I came into Pitt with the intentions of majoring in biology, learning Chinese and graduating with a job at a Chinese company. After my first college-level chemistry class, I remembered I didn’t actually enjoy math and science as much as I tried to convince myself I did.

I had to reevaluate my entire collegiate plan, which was unrealistic and gave into my parents’ pressure. I often look back and wish I had spent more time setting both professional and academic goals, ones that held true to who I actually was. But no one had ever asked me to seriously consider these things.

As a rising senior in college, adulthood and all of its newfound freedom, independence and responsibilities slapped me in the face. I feel unprepared, but I don’t feel alone. According to Achieve, an independent education reform organization, about 83 percent of high school graduates felt gaps related to how high school prepared them for life after graduation.

Perhaps these gaps in career readiness happen because, for teenagers, adulthood is so far away one moment and at our doorstep the next. It just hasn’t knocked yet.

According to the same survey from Achieve, seven in 10 recent high school graduates said they would have taken more challenging courses if they’d known the expectations of college and the working world. But, like many of us, they realized too late the importance of learning to embrace upcoming challenges and obligations.

This summer, while working for the Neighborhood Learning Alliance, a Pittsburgh-community nonprofit organization, I had the opportunity to lead weekly job trainings for a classroom of low-income, high school-aged youth. In the roughly three-hour sessions, I wanted to do something for these kids that no one had ever done for me — explain the realities of college, impending adulthood and the importance of taking the initiative.

I needed to tell teens and young adults no one is here to coddle them anymore — the effort you put in equals the results you receive. In front of a classroom of disinterested and inexperienced youth, I felt like the furthest thing from a teacher, but I knew I had something important to say.

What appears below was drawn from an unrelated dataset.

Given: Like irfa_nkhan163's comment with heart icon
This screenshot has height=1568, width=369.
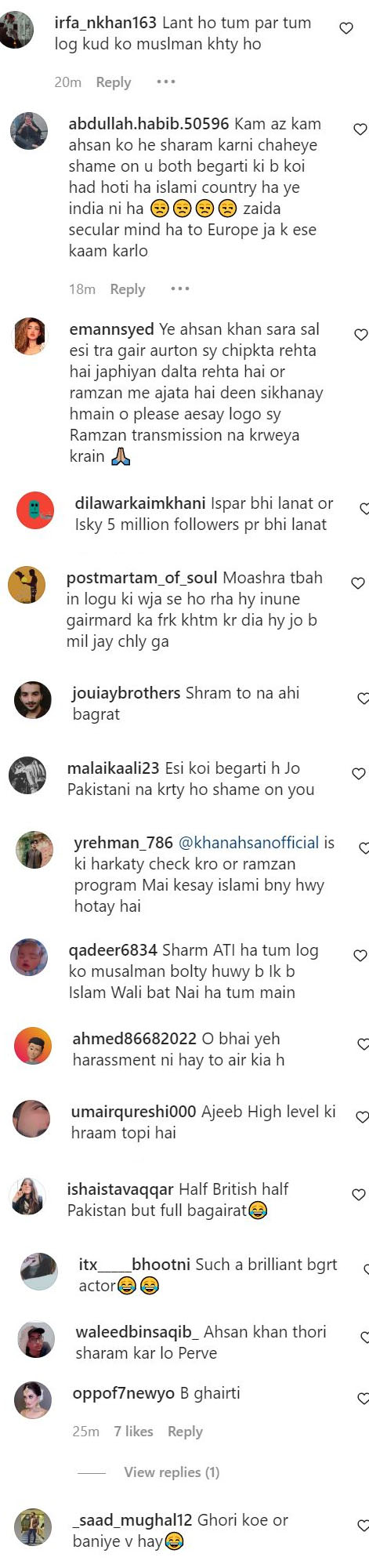Looking at the screenshot, I should click(345, 28).
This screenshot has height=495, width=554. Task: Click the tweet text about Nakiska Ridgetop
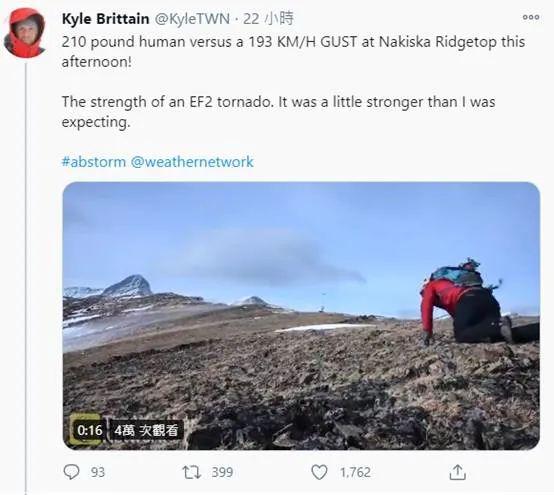(293, 52)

These job trainings presented children with the opportunity for real-world learning, something 90 percent of academic survey respondents suggested was important to deterring uncertainties surrounding college and work.

This data suggests that not enough high schoolers were pushed outside of their comfort zone and charged with the responsibility to take control of their own future. A few of the students stared at me incredulously and asked, “How old are you?”

I explained to the unaware and unsuspecting teenagers before me that I was 20 but often felt like a 15-year-old. I sensed their resistance to learning from someone barely older than them but reaffirmed to myself that what I had to say was meaningful and significant — before they knew it, these kids would be my age, hurtling toward responsibility.

In essence, I told them that being an adult blows, but only you can make it suck less. Even small things, such as saving a certain percentage of your paycheck or dabbling in extracurricular activities, can give you a significant advantage over your peers and make you feel more prepared for what lies ahead.

I asked a few of the kids if they had a backup plan, just in case playing in the NFL or “marrying rich” didn’t quite work out. Almost all of them shrugged.

Even though I was unbelievably anxious to stand in front of a classroom of teenagers, if there was anything this summer job had taught me, it was that I should jump at any opportunity that arose, even if I was scared or unwilling. I wasn’t going to prepare myself for post-college reality if I didn’t look beyond my current horizon.

As a senior in my final months of college, I try to tell others what I didn’t know.

I reach out to my young friends and stress the importance of even the slightest amount of preparation — if not just for a miniscule peace of mind that you’re doing something worthwhile. Explore diverse employment opportunities — ones that allow you to explore areas you might not have originally considered.

The way I see it, there’s a past, present and future version of yourself. And even as enjoyable or tempting it may be to slack off in the present, sooner or later you will be that once future version of yourself. Little things now can equal big things later on.

Setting goals wasn’t just the name of one of my subpar PowerPoint presentations this summer. Planning milestones shapes a better future, one that you organize for yourself because you recognize the inevitability of time and its implications — before it’s too late.